Major Local Government reform to pass Parliament

South Australians will benefit from increased accountability and transparency in the local government sector, with significant reforms passing a major milestone in Parliament today.

Minister for Local Government Vickie Chapman says the reform is the biggest sector shake-up in 20 years, and includes initiatives to combat longstanding issues such as elected member conduct, CEO remuneration and rate setting transparency.

“Poor council member behaviour is an issue that both the Marshall Liberal Government and local councils want to tackle,” Minister Chapman said.

“To address this, we have introduced a new conduct management system, to help councils deal with low-level matters quickly and effectively.

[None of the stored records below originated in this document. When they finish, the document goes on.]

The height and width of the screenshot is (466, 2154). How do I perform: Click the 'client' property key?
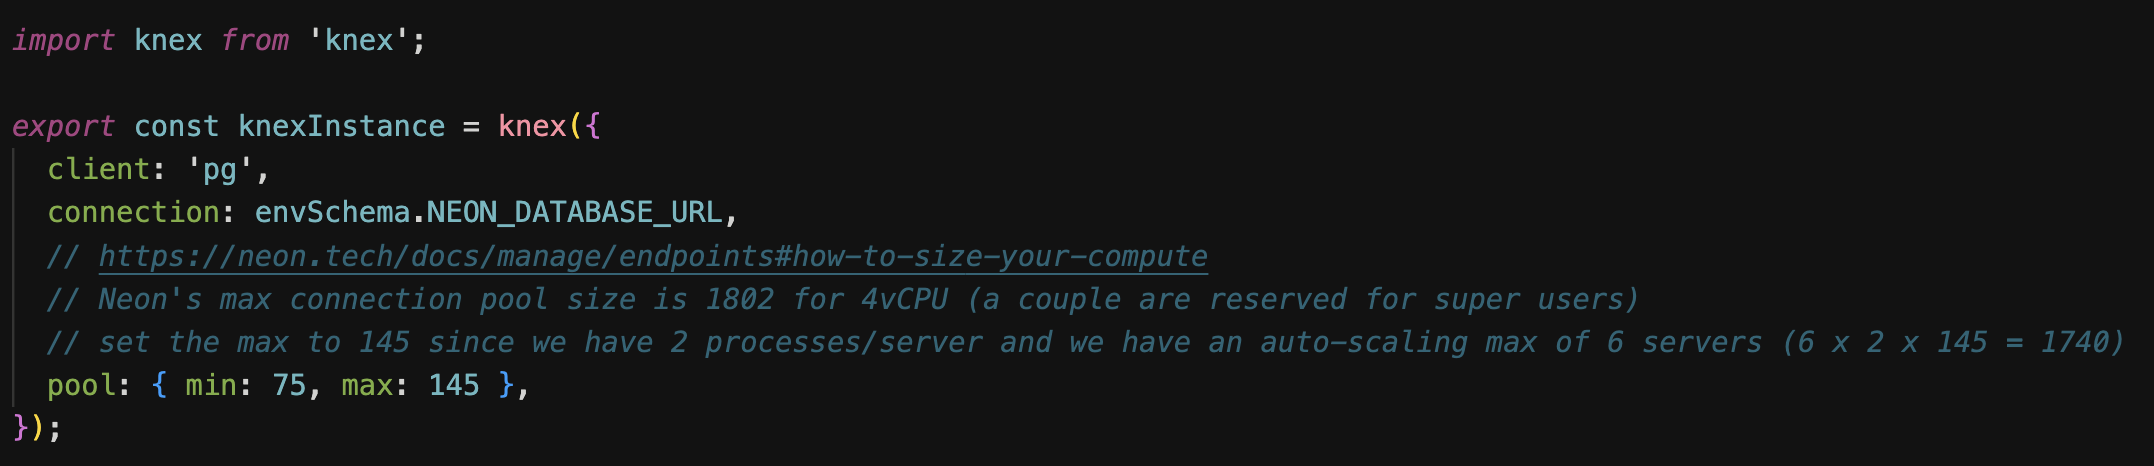pos(98,169)
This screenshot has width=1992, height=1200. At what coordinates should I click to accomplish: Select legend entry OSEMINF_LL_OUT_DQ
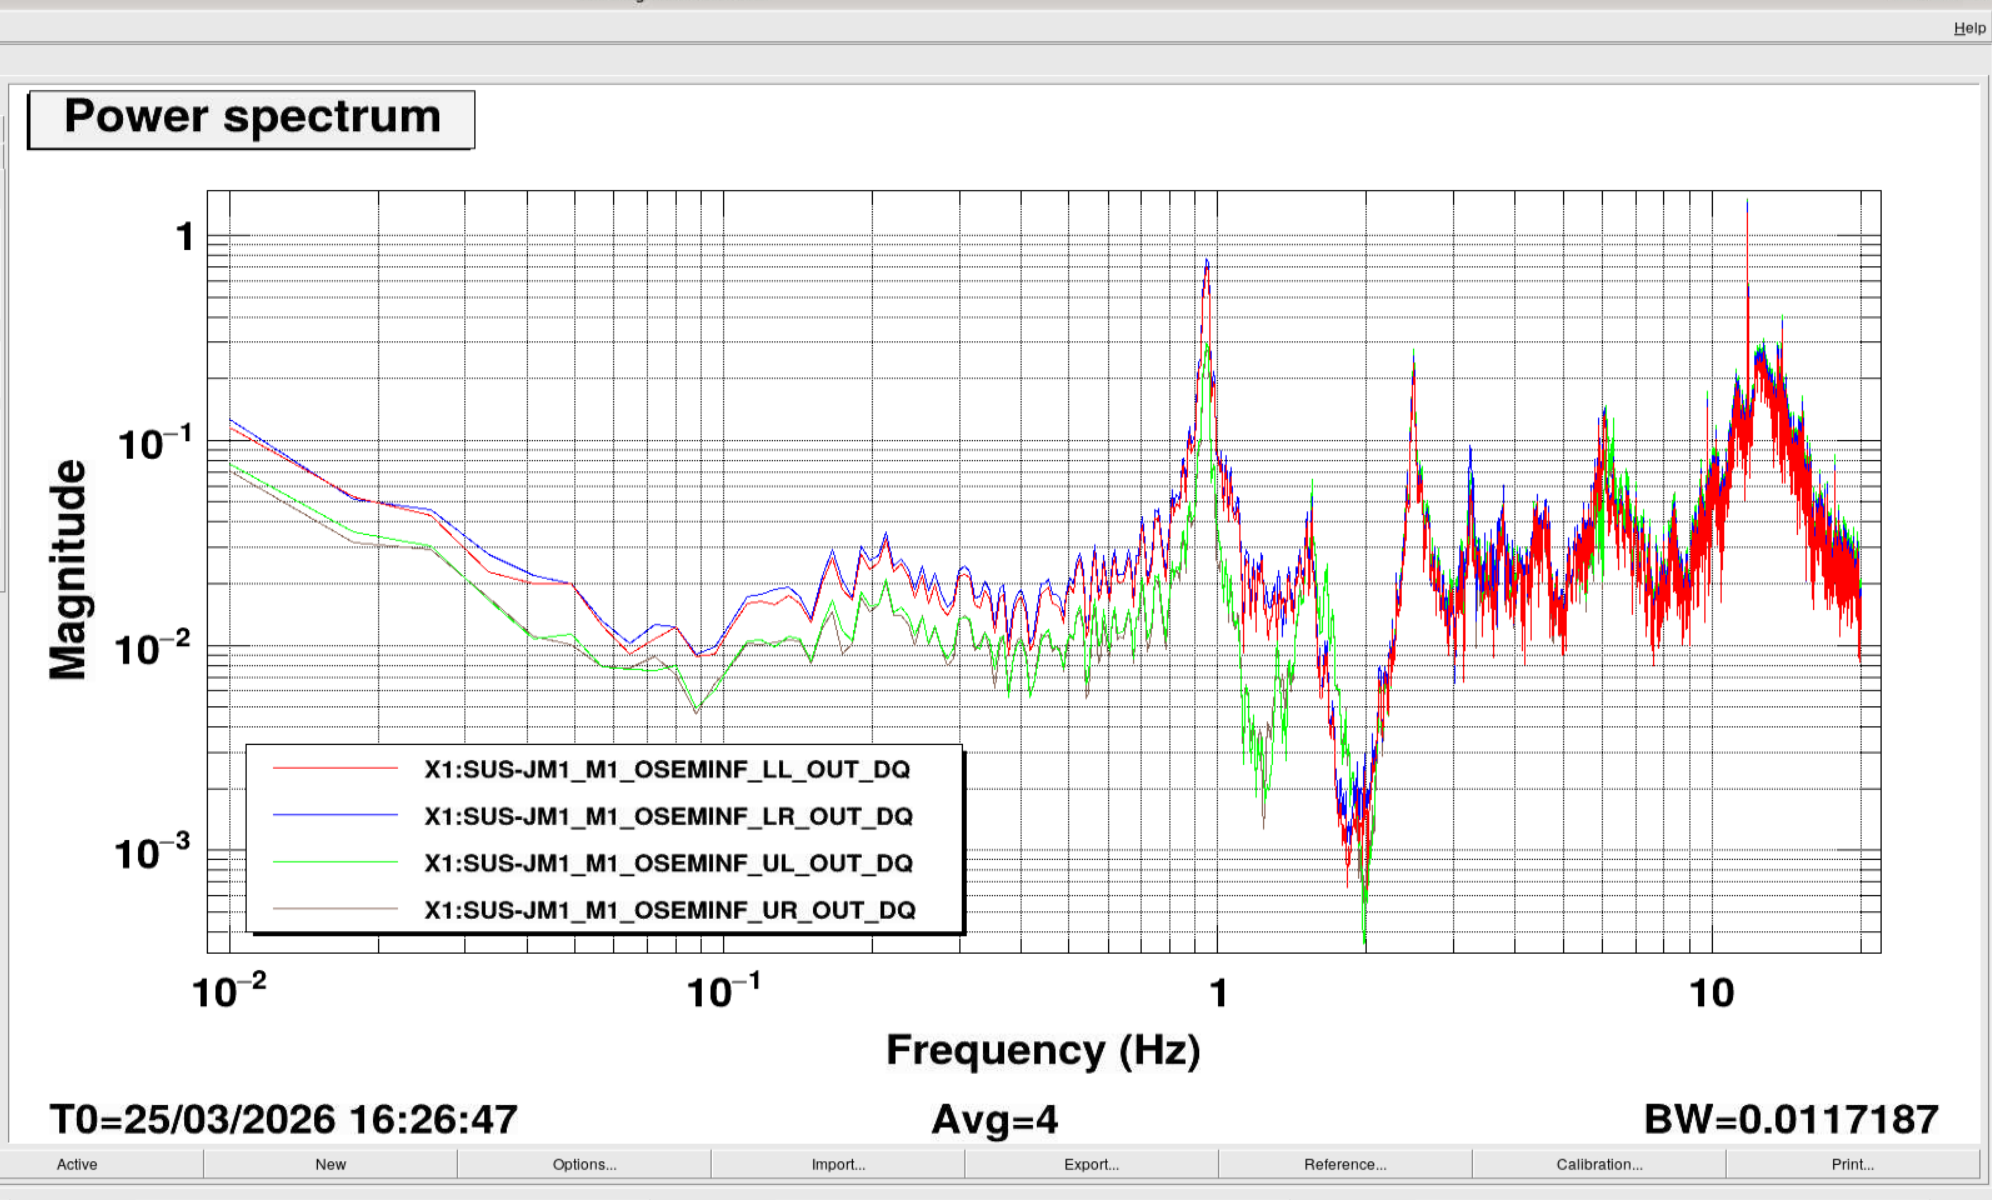point(667,769)
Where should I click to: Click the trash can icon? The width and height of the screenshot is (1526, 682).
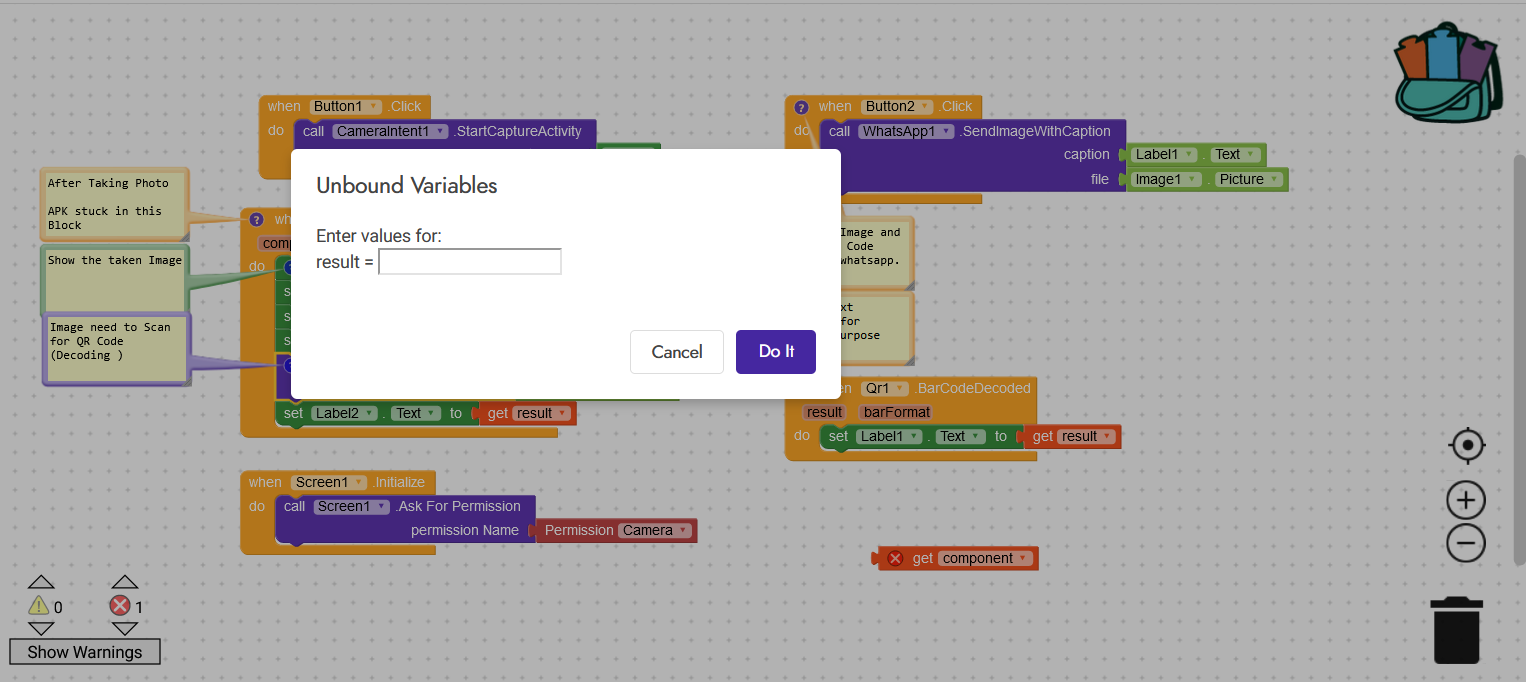1456,630
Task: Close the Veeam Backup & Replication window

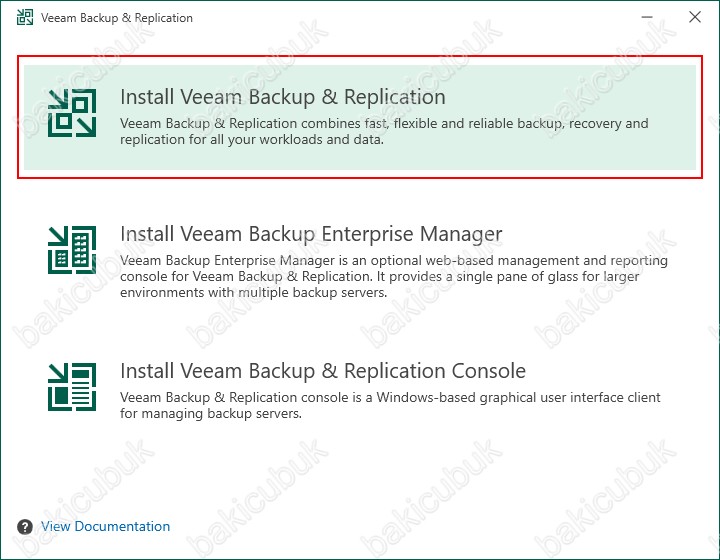Action: tap(695, 17)
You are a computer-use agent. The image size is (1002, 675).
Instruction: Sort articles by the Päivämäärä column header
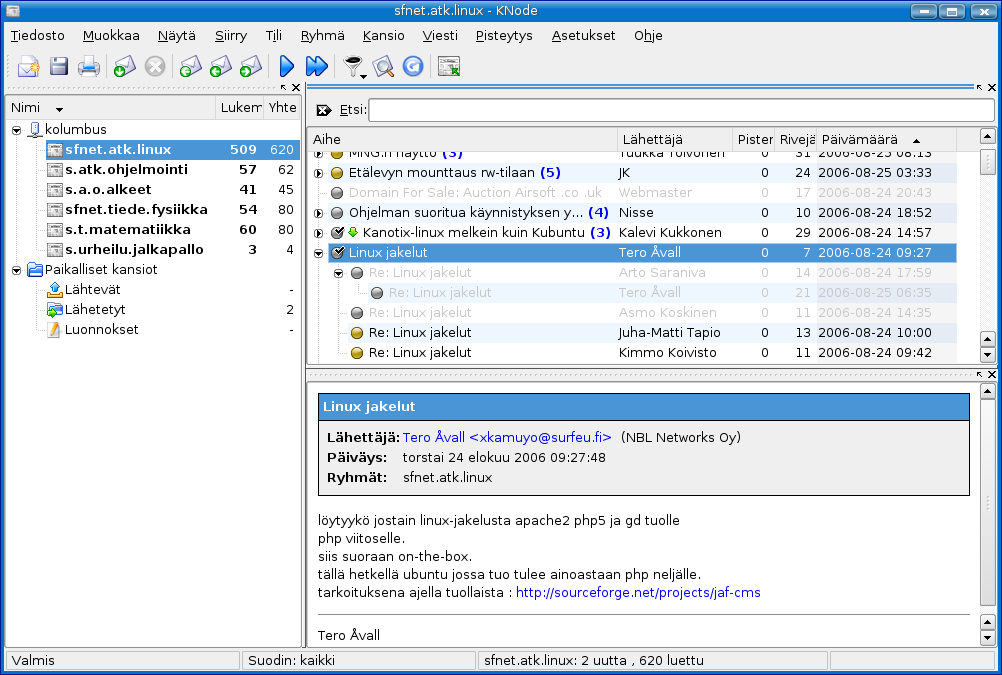(x=860, y=139)
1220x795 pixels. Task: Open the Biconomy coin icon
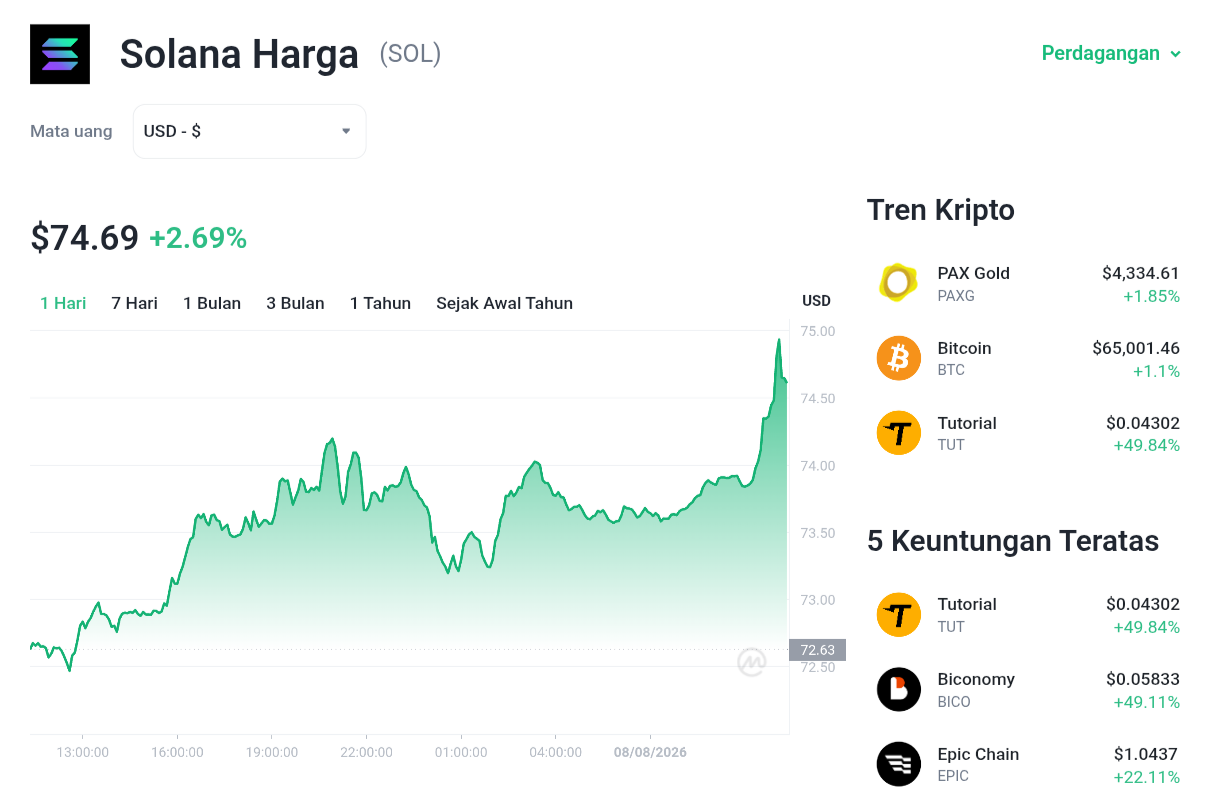click(x=898, y=689)
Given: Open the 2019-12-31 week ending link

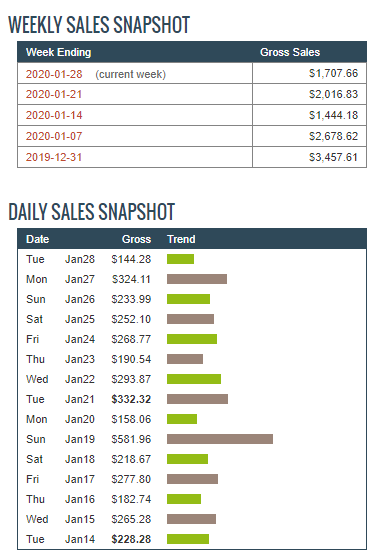Looking at the screenshot, I should point(54,157).
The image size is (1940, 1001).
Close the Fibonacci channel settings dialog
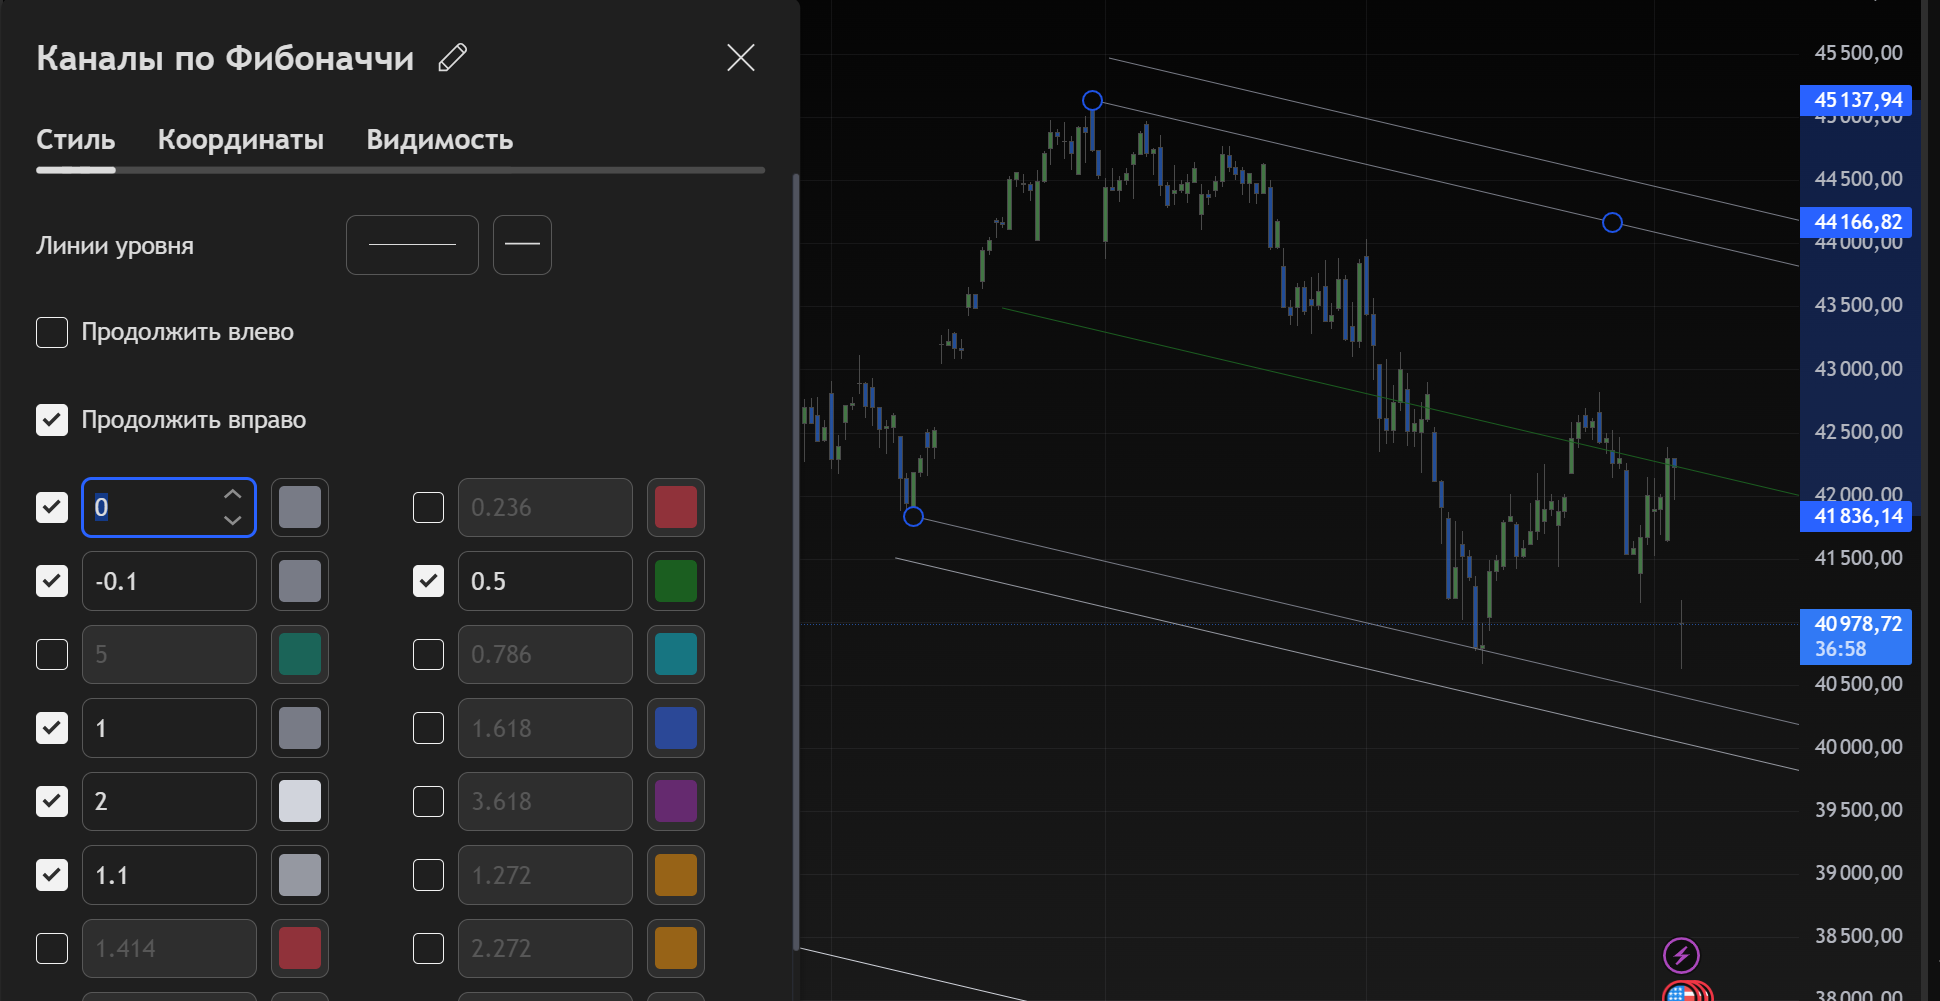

“In addition, an independent Behaviour Standards Panel will be established to ensure complaints about serious or repeated misbehaviour can be investigated quickly and impartially.”

Minister Chapman says the significant reform also includes an expansion of anti-discrimination laws to cover sexual harassment between two council members, as well as new measures to improve financial accountability.

“Ratepayers expect good value for money, and they deserve to know how their money is being spent,” she said.

“Under these reforms, councils will need to seek regular advice from the Essential Services Commission of South Australia on rating decisions, with that advice to be made public.

“In addition, the Remuneration Tribunal of South Australia will be responsible for setting council chief executive salaries, so that ratepayers are confident that these are set independently and fairly,” she said.

Furthermore, the wide-ranging reforms will see the introduction of a ‘community engagement charter’, modernising the way councils engage with their communities.

“The charter will ensure major decisions are subject to appropriate consultation, while giving councils more flexibility in the way they consult,” Minister Chapman said.

“The Marshall Liberal Government is confident this reform will also serve to reduce red-tape across council processes, saving money and time for councils and ratepayers,” she said.

The Bill will need to go back through the Lower House, with the Government and Local Government Association to then determine a timeframe for implementation.